The Henry Ford & Greenfield Village: While not in Detroit proper, a visit to the Henry Ford is a great way to understand just what Henry Ford thought he was doing when he built his factories. It is admittedly an idealized version of industry, but one that is interesting nonethelss.
Wheelhouse Detroit: Rent a bike and follow one of their maps for an easy ride around the city. Detroit is nearly flat, so biking is enjoyable.
The Heidelberg Project: It a street that is filled with art. Some may think it’s crazy, some may think it’s genius, but it’s worth a look.
Choosing just a few restaurants is nearly impossible. For a full rundown of everything food in Detroit, check out the excellent blog Eat it Detroit. That said, here are a few places I like to go when people are in town.
Roast: Meat is on the menu here, and it is done right. Vegetarians can pig out on the delicious sides. This is a pricey meal, but boy is it good.
Lafayette Coney Island: Coney dogs are a Detroit tradition, and if you must choose one, eat at Lafayette, which hasn’t changed much since it was first built. A coney dog is basically a chili dog and is a must-eat in Detroit.
Good Girls Go to Paris Crepes: If the name alone doesn’t win you over, these delicious crepes will. Perfect for breakfast!
Slows: Okay, just about every article about Detroit has to mention Slows. It’s like in the contract for writing about Detroit. But it’s good. Really good, and when you go there, you get a nice view of Michigan Central Station. If you don’t want to wait in line and are hungry for lunch, try Slows to Go.
Detroit is no New York when it comes to downtown shopping, but there are some gems.
City Bird: Find some adorable Detroit-themed goods in this trendy shop.
Museum of Contemporary Art Detroit: Yes, also a museum with some exellent exhibits (and fun weekend events), the MOCAD shop sells fun and funky wares as well as a superb collection of art books.
Detroit Artists Market: A gallery featuring the work of local artists.
John K. King Used and Rare Books: I could spend days lost in here. It’s one of the largest used book stores I have ever seen.
DuMouchelles: You will not be able to afford anything in this shop, but it is eye candy for those who want to look at some amazing pieces of art and furniture from the 1%.
Eastern Market: I already mentioned this for food, but the Eastern Market also has some great antique shops.
Pewabic Pottery: Founded in 1903, this Detroit landmark still produces the distinctive tiles and pottery that you see all over buildings in the city.
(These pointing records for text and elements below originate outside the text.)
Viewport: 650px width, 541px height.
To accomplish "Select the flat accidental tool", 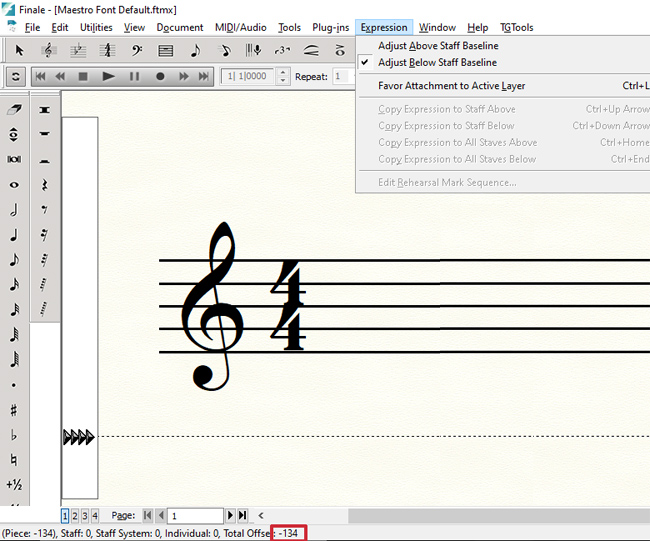I will point(14,435).
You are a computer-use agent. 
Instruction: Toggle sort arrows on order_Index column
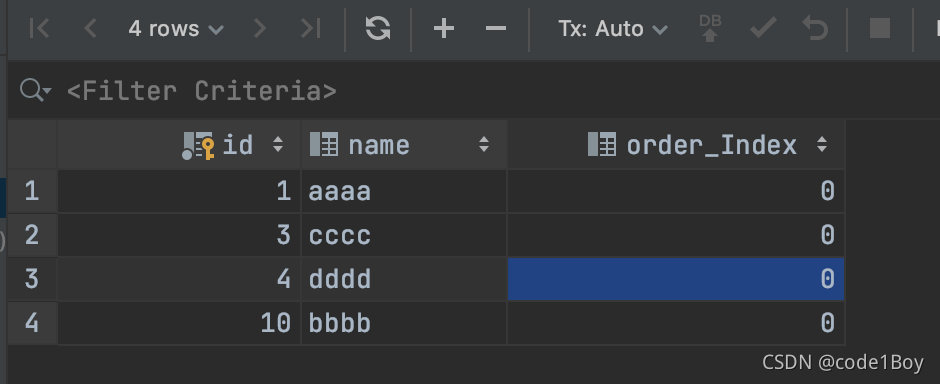click(822, 145)

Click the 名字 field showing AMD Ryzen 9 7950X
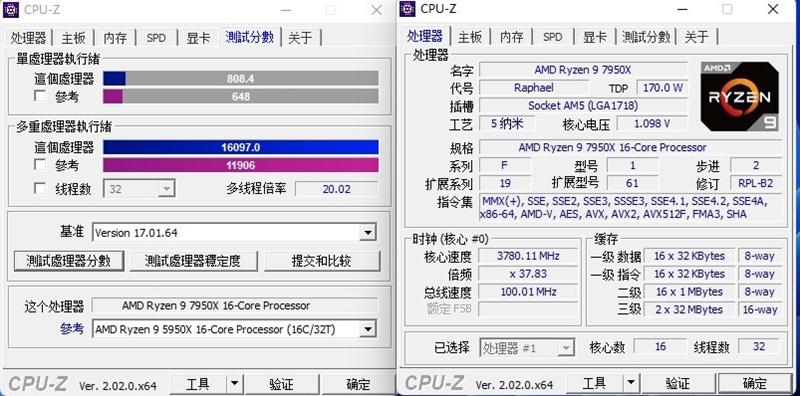[583, 70]
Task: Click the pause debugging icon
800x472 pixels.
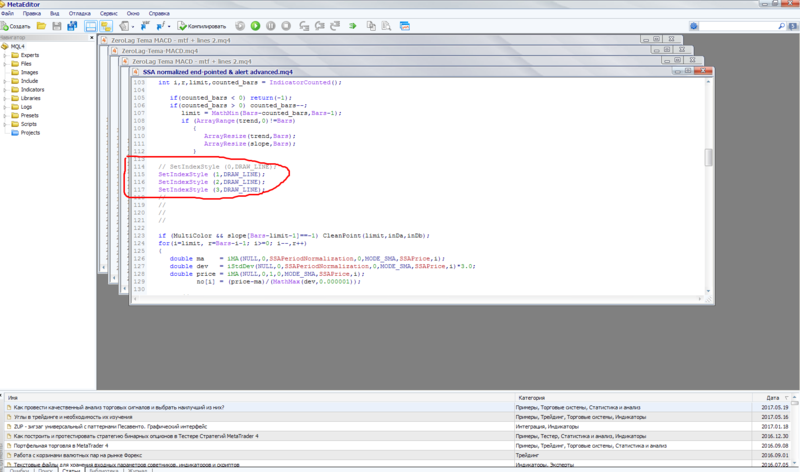Action: (x=270, y=26)
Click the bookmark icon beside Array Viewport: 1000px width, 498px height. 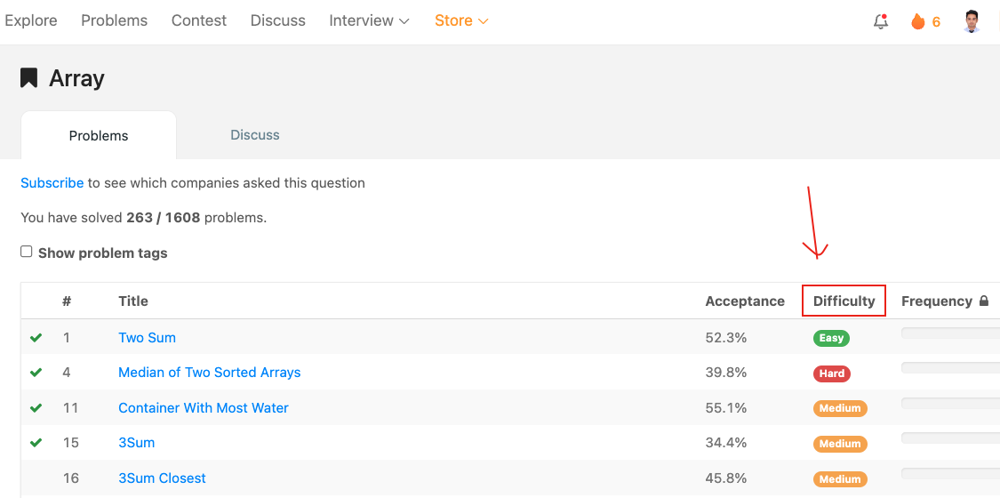(29, 78)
Westin Book Cadillac: Newly restored to its former glory, this Detroit landmark is a great base from which to explore the city.
Hostel Detroit: That’s right, Detroit has a hostel! Cheap beds and friendly owners make this a great budget choice.
Inn on Ferry Street: I once attended an event here and would love to spend a night in this sweet place.
There are of course many other hotels in the area, but these are my recommendations!